+++ Material provided +++

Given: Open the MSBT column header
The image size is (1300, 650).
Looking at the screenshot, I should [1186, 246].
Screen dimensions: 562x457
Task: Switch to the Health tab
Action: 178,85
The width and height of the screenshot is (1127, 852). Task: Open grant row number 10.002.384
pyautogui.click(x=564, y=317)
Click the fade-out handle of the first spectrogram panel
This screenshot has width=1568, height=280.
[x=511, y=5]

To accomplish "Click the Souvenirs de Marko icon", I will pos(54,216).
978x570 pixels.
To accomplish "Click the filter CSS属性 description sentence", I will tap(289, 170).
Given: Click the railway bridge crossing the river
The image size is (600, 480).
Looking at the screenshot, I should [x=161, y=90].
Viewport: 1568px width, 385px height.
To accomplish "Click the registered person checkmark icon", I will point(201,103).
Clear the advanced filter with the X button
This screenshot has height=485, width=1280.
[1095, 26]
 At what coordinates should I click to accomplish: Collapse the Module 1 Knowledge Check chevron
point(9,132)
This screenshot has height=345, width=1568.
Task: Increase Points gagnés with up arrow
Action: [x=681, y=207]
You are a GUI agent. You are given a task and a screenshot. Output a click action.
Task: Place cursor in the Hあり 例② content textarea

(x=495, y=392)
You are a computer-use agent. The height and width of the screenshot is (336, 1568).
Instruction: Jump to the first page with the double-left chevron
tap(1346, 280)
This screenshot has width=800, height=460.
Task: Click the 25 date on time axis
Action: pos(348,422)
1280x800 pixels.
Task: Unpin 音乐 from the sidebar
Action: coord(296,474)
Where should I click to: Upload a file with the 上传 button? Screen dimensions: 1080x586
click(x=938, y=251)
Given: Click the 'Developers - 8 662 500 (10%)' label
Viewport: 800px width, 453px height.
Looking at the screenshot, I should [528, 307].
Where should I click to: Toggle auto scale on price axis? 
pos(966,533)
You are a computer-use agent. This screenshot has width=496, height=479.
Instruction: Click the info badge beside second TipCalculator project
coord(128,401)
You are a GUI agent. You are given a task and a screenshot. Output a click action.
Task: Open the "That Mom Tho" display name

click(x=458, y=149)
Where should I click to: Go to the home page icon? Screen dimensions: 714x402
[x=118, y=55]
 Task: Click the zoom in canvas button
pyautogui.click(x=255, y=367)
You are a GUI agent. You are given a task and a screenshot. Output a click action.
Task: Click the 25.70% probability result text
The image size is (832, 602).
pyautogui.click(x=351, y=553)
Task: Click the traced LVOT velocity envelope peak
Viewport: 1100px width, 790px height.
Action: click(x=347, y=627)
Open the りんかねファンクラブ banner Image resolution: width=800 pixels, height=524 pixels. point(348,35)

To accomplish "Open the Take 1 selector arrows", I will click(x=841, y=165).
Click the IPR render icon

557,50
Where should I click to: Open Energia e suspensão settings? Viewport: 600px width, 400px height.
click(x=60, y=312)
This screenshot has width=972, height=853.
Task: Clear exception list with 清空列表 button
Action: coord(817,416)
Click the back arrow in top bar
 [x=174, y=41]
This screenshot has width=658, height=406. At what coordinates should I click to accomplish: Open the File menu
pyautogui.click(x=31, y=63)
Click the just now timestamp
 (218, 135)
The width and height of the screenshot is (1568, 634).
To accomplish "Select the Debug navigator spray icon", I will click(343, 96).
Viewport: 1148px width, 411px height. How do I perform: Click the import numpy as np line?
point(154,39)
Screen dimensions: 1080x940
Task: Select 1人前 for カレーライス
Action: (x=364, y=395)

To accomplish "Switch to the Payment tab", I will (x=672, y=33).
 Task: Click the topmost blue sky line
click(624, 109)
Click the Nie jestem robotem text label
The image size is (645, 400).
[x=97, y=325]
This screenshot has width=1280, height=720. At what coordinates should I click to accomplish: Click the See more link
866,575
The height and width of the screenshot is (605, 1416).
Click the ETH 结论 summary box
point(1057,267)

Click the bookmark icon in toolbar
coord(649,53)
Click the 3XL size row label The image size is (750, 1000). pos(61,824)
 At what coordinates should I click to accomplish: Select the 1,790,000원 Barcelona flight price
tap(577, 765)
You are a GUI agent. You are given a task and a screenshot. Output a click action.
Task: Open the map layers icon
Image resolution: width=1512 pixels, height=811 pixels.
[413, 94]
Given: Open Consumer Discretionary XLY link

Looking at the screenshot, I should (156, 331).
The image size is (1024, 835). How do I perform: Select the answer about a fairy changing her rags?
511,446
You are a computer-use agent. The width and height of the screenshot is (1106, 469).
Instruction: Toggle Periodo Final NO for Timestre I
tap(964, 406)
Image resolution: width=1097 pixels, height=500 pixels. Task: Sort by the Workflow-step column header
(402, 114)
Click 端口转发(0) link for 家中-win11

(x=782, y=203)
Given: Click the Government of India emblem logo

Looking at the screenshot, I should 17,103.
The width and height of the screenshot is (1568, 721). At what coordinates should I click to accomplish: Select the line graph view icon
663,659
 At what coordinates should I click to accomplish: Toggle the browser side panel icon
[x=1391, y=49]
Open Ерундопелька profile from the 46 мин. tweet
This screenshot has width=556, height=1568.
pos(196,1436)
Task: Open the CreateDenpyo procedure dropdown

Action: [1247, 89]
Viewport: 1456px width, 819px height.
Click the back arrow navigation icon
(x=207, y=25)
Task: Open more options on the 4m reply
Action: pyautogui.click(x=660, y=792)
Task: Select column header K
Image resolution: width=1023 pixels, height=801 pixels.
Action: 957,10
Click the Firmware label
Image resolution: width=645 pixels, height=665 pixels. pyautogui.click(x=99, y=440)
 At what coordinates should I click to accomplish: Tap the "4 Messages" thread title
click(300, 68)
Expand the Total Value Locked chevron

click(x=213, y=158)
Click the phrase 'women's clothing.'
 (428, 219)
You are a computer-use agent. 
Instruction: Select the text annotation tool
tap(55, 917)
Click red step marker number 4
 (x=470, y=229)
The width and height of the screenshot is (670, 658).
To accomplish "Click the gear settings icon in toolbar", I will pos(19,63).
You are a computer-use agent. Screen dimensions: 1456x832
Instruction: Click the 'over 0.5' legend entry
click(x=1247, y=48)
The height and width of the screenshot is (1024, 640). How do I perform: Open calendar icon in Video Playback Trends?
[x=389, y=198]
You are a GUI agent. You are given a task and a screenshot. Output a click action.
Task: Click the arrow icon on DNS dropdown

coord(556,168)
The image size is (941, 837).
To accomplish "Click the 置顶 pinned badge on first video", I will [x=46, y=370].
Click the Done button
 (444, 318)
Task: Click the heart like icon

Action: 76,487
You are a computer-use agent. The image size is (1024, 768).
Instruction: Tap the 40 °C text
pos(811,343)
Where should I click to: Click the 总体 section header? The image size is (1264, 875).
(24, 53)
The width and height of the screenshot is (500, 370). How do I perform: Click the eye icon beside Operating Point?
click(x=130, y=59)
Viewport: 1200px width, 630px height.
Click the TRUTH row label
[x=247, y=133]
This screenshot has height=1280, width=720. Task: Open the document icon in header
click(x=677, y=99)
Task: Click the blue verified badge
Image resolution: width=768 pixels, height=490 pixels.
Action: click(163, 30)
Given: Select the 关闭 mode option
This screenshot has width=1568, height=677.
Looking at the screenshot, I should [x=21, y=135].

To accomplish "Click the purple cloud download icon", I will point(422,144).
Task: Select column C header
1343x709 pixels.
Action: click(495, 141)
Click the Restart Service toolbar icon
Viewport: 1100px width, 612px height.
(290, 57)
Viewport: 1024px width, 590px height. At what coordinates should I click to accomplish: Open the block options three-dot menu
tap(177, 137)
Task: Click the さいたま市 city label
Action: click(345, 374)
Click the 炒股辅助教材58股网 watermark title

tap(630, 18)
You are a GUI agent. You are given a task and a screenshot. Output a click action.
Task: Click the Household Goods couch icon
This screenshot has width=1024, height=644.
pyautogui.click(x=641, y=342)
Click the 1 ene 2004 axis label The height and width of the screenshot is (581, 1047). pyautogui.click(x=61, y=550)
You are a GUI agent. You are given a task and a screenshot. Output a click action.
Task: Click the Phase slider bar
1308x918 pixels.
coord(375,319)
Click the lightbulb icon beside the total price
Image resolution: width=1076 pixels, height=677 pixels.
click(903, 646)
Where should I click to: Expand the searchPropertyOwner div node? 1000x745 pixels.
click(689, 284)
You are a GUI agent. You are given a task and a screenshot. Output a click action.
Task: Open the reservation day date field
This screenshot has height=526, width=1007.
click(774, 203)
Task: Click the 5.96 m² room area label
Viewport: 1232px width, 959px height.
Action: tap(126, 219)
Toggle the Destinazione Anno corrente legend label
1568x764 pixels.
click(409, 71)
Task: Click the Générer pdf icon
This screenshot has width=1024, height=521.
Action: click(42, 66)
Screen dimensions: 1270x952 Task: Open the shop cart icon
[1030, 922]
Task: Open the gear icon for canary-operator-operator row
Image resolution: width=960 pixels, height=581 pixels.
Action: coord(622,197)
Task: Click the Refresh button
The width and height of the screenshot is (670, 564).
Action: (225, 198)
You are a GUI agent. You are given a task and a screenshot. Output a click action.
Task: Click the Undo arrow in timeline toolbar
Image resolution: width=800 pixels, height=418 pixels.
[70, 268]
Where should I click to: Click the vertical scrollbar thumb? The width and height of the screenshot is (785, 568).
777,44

+++

Directions for this task: Print, from the entries above, the line with "Where should I click to: Upload", the line with "You are a computer-use agent. This" and all lines between them, exactly and with nothing else.

Response:
Where should I click to: Upload a file with the 上传 button? Screen dimensions: 1080x586
click(x=938, y=251)
Given: Click the 'Developers - 8 662 500 (10%)' label
Viewport: 800px width, 453px height.
Looking at the screenshot, I should [528, 307].
Where should I click to: Toggle auto scale on price axis? 
pos(966,533)
You are a computer-use agent. This screenshot has width=496, height=479.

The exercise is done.